Intact nuclei were obtained from 11 DIV cultured neurons untreated or treated with NMDA and glycine for 4 hours. Nuclei isolation and transcriptional nuclear run-on assays were carried out as before (Iglesias et al., 1996). Linearized plasmids (5 μg) containing Kidins220/Arms, NR1, NR2A, NSE, γ-actin or cyclophilin cDNAs were denaturalized in 0.3 mM NaOH for 10 minutes at 95°C. After neutralization, cDNAs were immobilized on duplicate nylon membranes. RNAs produced and ³²P-labeled in nuclei from untreated or treated neurons were used as probes to hybridize each membrane, using standard hybridization protocols. Radioactivity was quantified using a Typhoon Trio Variable Modo Imager (General Electrics HealthCare Life Sciences, Uppsala, Sweden).

All animal procedures were performed in compliance with European Community law 86/609/EEC and were approved by the `Consejo Superior de Investigaciones Científicas' ethical committee. Male Sprague-Dawley adult rats (275-300 g) were anesthetized, maintained and monitored during the surgical procedure for MCAO, as we have previously performed (Gascon et al., 2005; Gascon et al., 2008). To prepare protein extracts, brain was sectioned into 2-mm slices and stained with a 2% solution of triphenyltetrazolium chloride (TTC) (Merck Bioscience, Darmstadt, Germany). The unstained area of the cerebral cortex (right hemisphere), defined as infarcted tissue, was dissected, as well as the corresponding region in the left hemisphere. For immunohistochemistry, 24 hours after blood reperfusion, rats were anesthetized and perfused intracardially with cold 4% paraformaldehyde in PBS. Brains were removed immediately and post-fixed in the same fixative at 4°C for 6 hours. Then, they were cryoprotected by serial immersion for at least 6 hours in increasing concentrations of sucrose (10, 15 and 20%) in PBS at 4°C. After that, coronal frozen sections (25 μm thick) were prepared using a cryostat (Leica, Heidelberg, Germany).
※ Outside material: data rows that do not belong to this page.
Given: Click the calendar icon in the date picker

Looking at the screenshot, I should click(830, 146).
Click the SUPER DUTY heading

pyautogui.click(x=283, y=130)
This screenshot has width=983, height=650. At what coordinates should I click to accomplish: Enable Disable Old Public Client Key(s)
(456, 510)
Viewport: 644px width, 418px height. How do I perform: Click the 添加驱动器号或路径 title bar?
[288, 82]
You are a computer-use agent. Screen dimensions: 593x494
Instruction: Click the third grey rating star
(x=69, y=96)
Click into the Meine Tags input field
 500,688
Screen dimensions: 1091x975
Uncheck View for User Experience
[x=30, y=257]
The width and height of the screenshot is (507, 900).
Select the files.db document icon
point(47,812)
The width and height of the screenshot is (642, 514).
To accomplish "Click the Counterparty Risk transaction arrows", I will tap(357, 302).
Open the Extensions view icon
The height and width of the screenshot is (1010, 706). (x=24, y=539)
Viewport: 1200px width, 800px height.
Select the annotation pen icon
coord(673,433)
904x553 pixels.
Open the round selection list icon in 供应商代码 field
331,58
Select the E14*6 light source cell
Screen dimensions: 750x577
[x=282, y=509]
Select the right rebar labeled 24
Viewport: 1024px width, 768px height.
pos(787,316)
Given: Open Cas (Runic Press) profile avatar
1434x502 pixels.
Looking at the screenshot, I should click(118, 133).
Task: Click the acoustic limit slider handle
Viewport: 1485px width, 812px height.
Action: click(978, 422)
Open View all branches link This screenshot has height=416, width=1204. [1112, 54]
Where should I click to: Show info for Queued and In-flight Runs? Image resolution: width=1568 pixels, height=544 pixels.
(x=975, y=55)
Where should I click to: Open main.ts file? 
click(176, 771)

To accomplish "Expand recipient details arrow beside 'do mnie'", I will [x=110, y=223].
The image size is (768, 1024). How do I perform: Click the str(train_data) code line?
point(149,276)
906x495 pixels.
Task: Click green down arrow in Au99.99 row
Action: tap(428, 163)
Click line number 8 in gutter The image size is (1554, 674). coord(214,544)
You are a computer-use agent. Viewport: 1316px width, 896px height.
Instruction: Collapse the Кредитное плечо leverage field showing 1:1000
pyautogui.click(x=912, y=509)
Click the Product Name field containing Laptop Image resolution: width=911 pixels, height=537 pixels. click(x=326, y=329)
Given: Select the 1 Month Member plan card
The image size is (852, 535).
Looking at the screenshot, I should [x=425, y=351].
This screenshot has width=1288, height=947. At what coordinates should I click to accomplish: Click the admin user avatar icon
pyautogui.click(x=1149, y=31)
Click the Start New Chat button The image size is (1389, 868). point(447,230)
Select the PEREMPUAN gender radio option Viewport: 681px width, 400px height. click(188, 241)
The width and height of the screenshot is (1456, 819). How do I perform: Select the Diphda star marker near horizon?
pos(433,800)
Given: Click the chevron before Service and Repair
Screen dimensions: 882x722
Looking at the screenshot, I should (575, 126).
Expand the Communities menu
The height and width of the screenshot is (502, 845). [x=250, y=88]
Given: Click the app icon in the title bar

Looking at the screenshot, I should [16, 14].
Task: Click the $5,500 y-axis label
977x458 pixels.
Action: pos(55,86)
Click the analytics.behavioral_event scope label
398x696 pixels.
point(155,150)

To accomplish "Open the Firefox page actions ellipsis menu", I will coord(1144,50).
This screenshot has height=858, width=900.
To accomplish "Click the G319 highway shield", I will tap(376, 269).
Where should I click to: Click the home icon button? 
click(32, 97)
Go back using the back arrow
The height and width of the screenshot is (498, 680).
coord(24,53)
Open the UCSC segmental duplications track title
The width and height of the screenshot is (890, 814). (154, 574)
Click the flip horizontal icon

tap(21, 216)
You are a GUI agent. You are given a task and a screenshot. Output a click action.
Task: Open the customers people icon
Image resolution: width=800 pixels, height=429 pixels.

Identification of the infarcted tissue in the neocortex was performed by Nissl [0.1% (w/v) Cresyl Violet] staining of slide-mounted coronal sections. Adjacent sections were then processed for immunohistochemistry by permeabilization and blocking with 10% (v/v) sheep serum, 0.4% (v/v) Triton X-100 in TBS for 3 hours at room temperature. Sections were incubated overnight at 4°C with anti-Kidins220/ARMS or -NeuN antibodies prepared in 4% (v/v) sheep serum, 0.2% (v/v) Triton X-100 in TBS. Then, samples were incubated for 2 hours with biotinylated anti-rabbit or anti-mouse secondary antibodies, respectively, before incubation with streptavidin peroxidase-conjugate diluted in 4% (v/v) sheep serum prepared in TBS for 30 minutes at room temperature. Antigen was visualized by incubation with diamino-benzidine for 10 minutes in the dark. Once the color developed, sections were washed and dehydrated before mounting on PDX (Sigma, St Louis, MO). Controls without primary antibodies showed very low levels of nonspecific staining. Images were obtained using a Leica DM IL inverted microscope with a 4× objective and photographed with an Olympus DP12 digital camera.

All data were expressed as mean ± standard error of the mean (s.e.m.) of at least three independent experiments. Statistical significance was determined by Student's t-test. A P-value smaller than 0.05 was considered statistically significant.